Their mobile phones were taken and Mrs Lavelle had duct tape shoved in her mouth.
One of the attackers accused Mr Lavelle of "messing around with women in Castlebar" and told him to get out of Achill by the weekend. He then struck him the shins with a nail bar.
Michael McMahon, of Ashlawn, The Loakers, Blackrock, Dundalk, was jailed for 12 years yesterday after pleading guilty to assault and false imprisonment at Tower Road, Dooagh, on February 14, 2010.
Neighbour Tom Vesey had raised the alarm after he spotted a vehicle being driven in a suspicious manner.
The accused and his brother -- who has since died -- were later stopped in a car with false number plates and arrested by gardai on suspicion of aggravated burglary.

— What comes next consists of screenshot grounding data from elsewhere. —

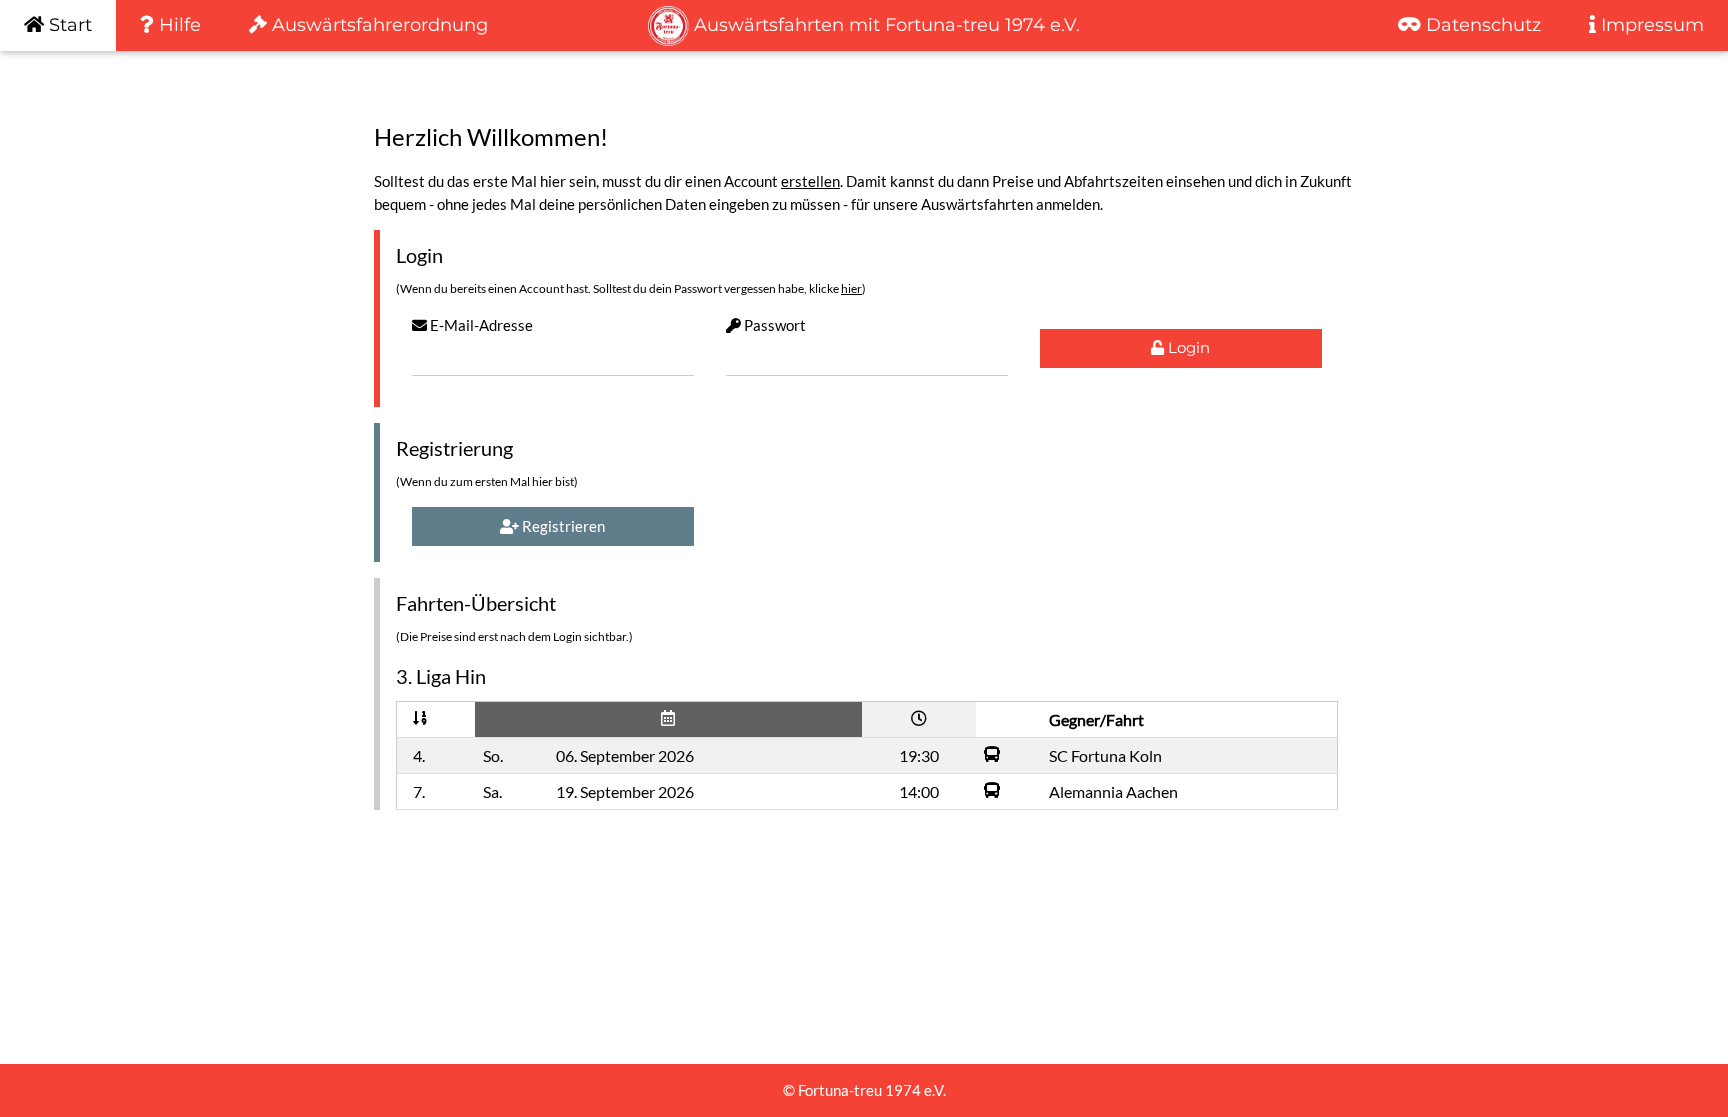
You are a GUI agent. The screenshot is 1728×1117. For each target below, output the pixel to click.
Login (1187, 347)
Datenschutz (1481, 25)
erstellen (810, 181)
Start (68, 25)
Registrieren (562, 526)
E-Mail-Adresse (480, 325)
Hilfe (177, 25)
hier (851, 288)
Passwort (773, 325)
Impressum (1650, 25)
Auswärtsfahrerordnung (377, 25)
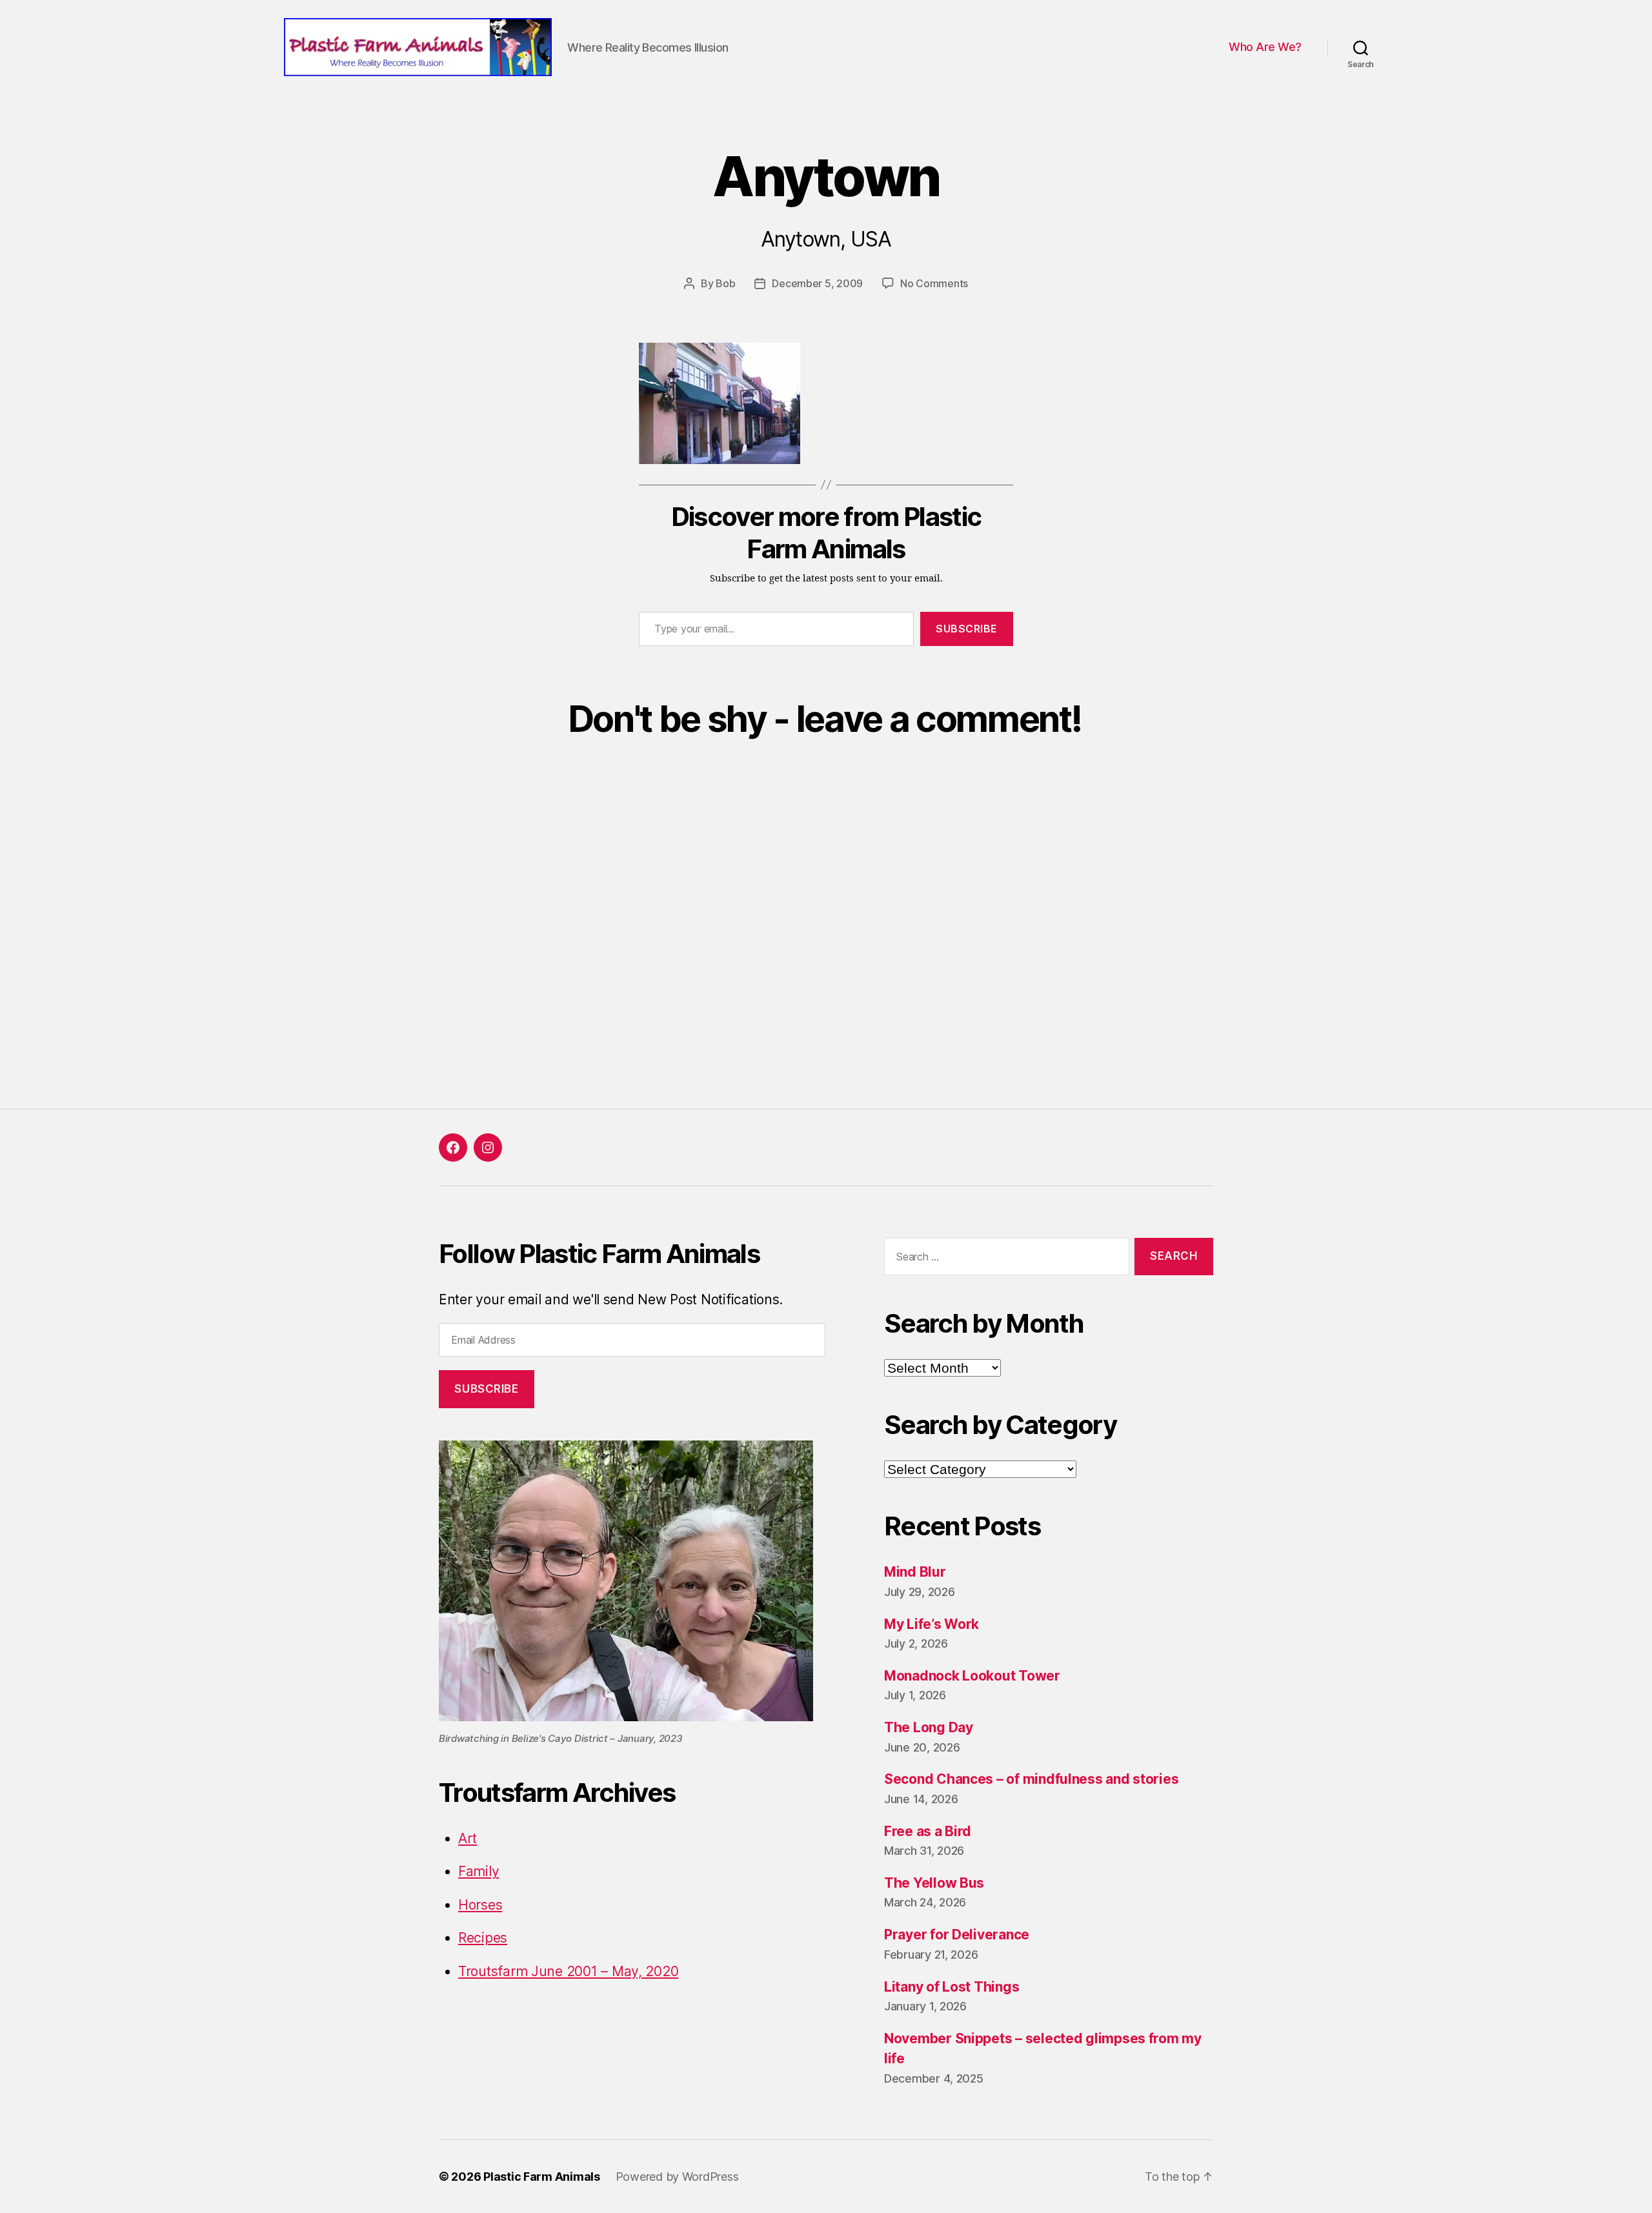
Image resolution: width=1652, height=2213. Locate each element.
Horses (480, 1905)
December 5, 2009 (817, 283)
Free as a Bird (927, 1831)
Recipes (482, 1938)
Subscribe (967, 628)
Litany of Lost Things (951, 1987)
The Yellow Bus (934, 1883)
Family (478, 1871)
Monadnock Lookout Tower (972, 1676)
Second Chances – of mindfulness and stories (1031, 1779)
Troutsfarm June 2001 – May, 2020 (568, 1971)
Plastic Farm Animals (541, 2176)
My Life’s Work (931, 1624)
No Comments (934, 283)
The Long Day (928, 1727)
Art (467, 1838)
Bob (725, 283)
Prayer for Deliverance (956, 1934)
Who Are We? (1265, 47)
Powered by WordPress (677, 2176)
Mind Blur (915, 1572)
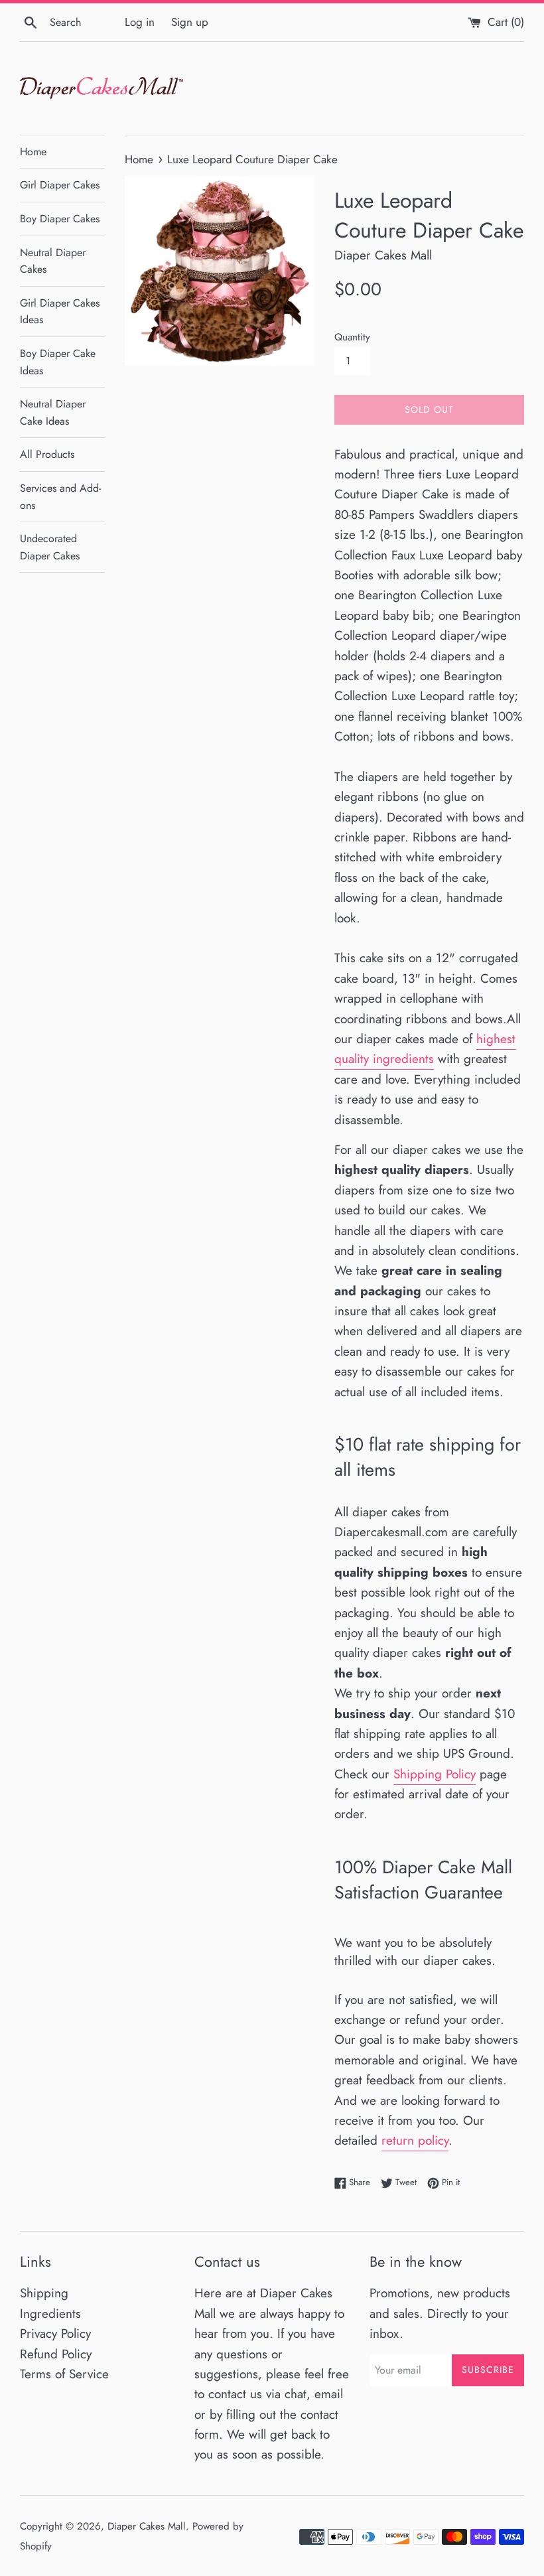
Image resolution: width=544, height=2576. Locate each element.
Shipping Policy (434, 1774)
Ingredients (50, 2314)
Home (33, 151)
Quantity (352, 337)
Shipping (44, 2293)
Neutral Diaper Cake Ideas (53, 412)
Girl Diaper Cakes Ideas (60, 311)
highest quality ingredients (424, 1049)
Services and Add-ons (60, 496)
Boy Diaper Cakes (60, 218)
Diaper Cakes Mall (146, 2526)
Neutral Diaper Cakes (53, 261)
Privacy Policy (55, 2333)
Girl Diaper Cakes (60, 184)
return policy (414, 2140)
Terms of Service (64, 2374)
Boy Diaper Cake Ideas (58, 362)
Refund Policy (56, 2354)
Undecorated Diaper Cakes (50, 547)
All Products (47, 454)
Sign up (189, 22)
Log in (140, 22)
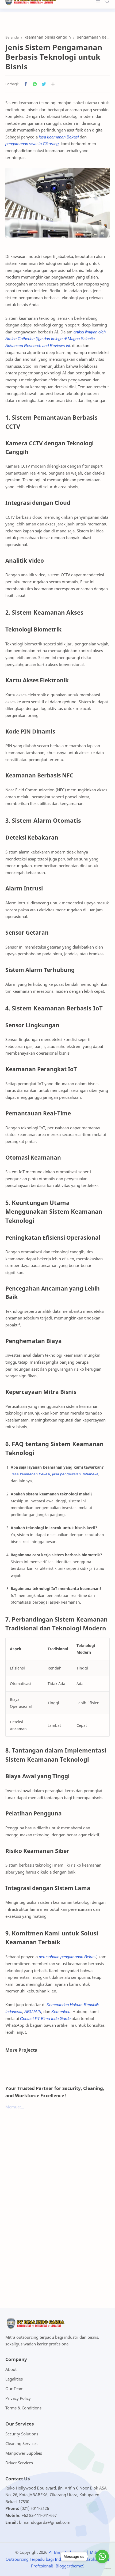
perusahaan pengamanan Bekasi (67, 1956)
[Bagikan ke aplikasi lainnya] (53, 84)
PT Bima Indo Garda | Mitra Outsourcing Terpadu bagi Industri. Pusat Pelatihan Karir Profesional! (58, 2559)
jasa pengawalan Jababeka (75, 1473)
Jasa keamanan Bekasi (30, 1473)
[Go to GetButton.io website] (102, 2568)
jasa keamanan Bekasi (59, 137)
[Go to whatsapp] (102, 2556)
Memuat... (14, 2106)
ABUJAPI (32, 2011)
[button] (25, 84)
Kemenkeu (60, 2011)
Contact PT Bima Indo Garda (45, 2018)
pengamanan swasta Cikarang (32, 143)
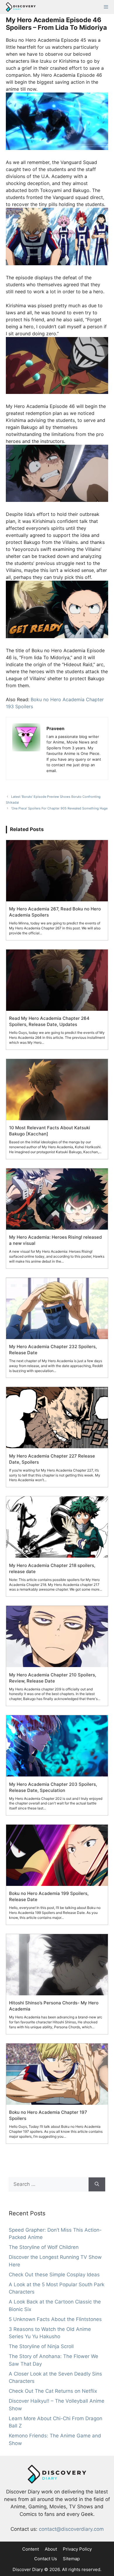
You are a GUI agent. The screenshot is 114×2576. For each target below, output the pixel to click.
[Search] (97, 2184)
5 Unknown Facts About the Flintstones (55, 2319)
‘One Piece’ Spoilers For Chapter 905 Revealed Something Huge (59, 808)
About (51, 2549)
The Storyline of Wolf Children (44, 2247)
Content (30, 2549)
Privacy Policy (77, 2549)
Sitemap (71, 2558)
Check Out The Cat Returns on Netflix (53, 2391)
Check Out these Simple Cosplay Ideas (54, 2274)
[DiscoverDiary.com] (19, 7)
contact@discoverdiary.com (71, 2529)
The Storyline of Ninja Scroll (41, 2346)
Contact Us (45, 2558)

In a victim impact statement, Mr Lavelle said he thought he was going to die when his attackers ordered him into a separate bedroom. As one of the men beat him, he was told: "I will teach you a lesson ... leave this island and never come back."
Mr Lavelle said that afterwards he could feel the blood flowing from his wounds but managed to release his hands from the duct tape.
He said: "The experience will live forever in my mind ... I find it impossible to relax. I don't feel safe living on Achill any longer. I can't sleep. I feel if I take sleeping tablets I will be murdered in my sleep."
In her victim impact statement, Mrs Lavelle spoke of memory loss and anxiety since the attack.
Hugh Hartnett, defending, said it had been a case of mistaken identity. He said his client had been the lesser person involved in the attack that his brother had also been involved in. Mr Hartnett said the accused was willing to pay €20,000 as compensation to his victims.
This offer was rejected by the Mr and Mrs Lavelle.
Mr Hartnett indicated the money could be paid to a local charity instead.
The court heard that McMahon has previous convictions for false imprisonment in Sweden and served a number of prison sentences there.
At the end of these prison terms he was ordered to leave the country.
Sentencing McMahon to 12 years for false imprisonment, with the final three years suspended, Judge Anthony Hunt also imposed a four-year term for assault. The sentences will run concurrently.